Mesha Wallace knew her granddaughter had tested positive for lead poisoning more than a year and a half ago and the health department determined that her home was the likely source.
She made sure Mariah Gaston, now 3, took the recommended vitamins and had a diet full of fruits, vegetables, and iron-rich food. But Ms. Wallace said she had no idea there was a vacate order on her home, or that in the eyes of health officials, it wasn’t safe for anyone to live there.
“No one never told me that I was supposed to leave, the landlord or the health department,” said Ms. Wallace, 36.
The Ohio Department of Health this month published a list of 540 addresses in the state that have orders to vacate. The orders were issued after children who lived in the homes tested positive for lead poisoning and property owners failed to comply with health department orders to make improvements.

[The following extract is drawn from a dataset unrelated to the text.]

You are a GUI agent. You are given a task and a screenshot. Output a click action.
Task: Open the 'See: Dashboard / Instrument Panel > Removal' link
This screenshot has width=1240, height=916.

Lucas County has 27 properties on the list, the fourth most of any municipality in Ohio. All are in Toledo.
No one should be living in any of the houses on list, said Josh Niese, who oversees the lead program for the Toledo-Lucas County Health Department, which provided the local addresses to the state for publication.
But people are living in them.
VIDEO: Mesha Wallace
The Blade found more than half of the homes on the list are occupied or show signs of recent occupancy. Several residents — most of them renters — who answered their doors said they were unaware there were orders to vacate, though many were familiar with the property’s history of lead problems or the child who had been poisoned there.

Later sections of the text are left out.